** LISTED RECORDS **
·····

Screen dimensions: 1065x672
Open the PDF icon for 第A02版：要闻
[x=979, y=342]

·····

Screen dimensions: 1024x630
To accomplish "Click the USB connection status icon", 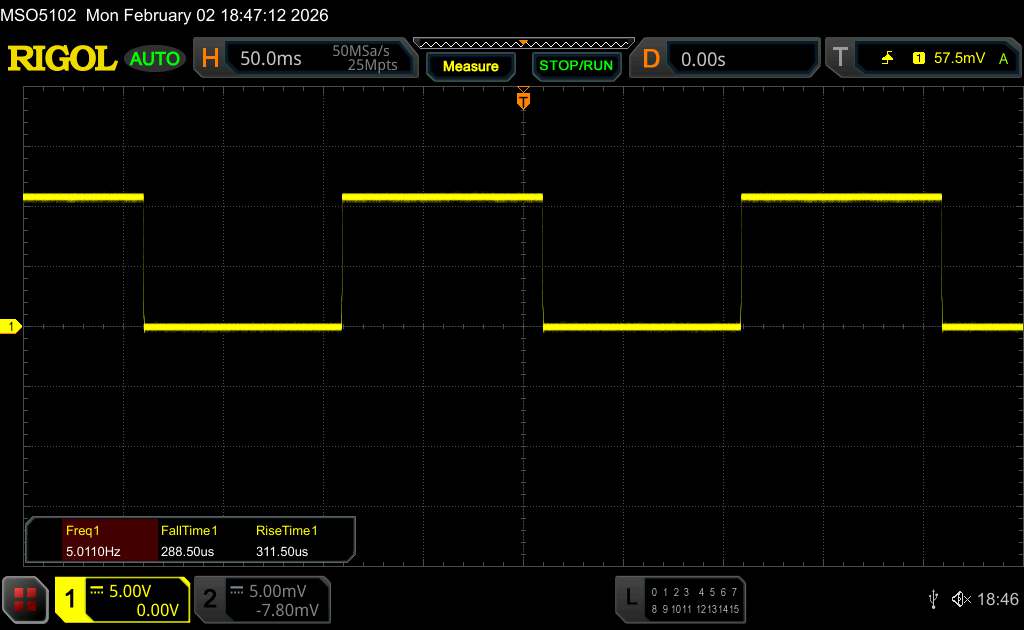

·····

** REQUIRED TASK **
Can you output, unchanged, everything in the listing from the line containing "Screen dimensions: 1065x672" down to the line containing "[x=979, y=342]", with both of those lines included?

** RESULT BELOW **
Screen dimensions: 1065x672
Open the PDF icon for 第A02版：要闻
[x=979, y=342]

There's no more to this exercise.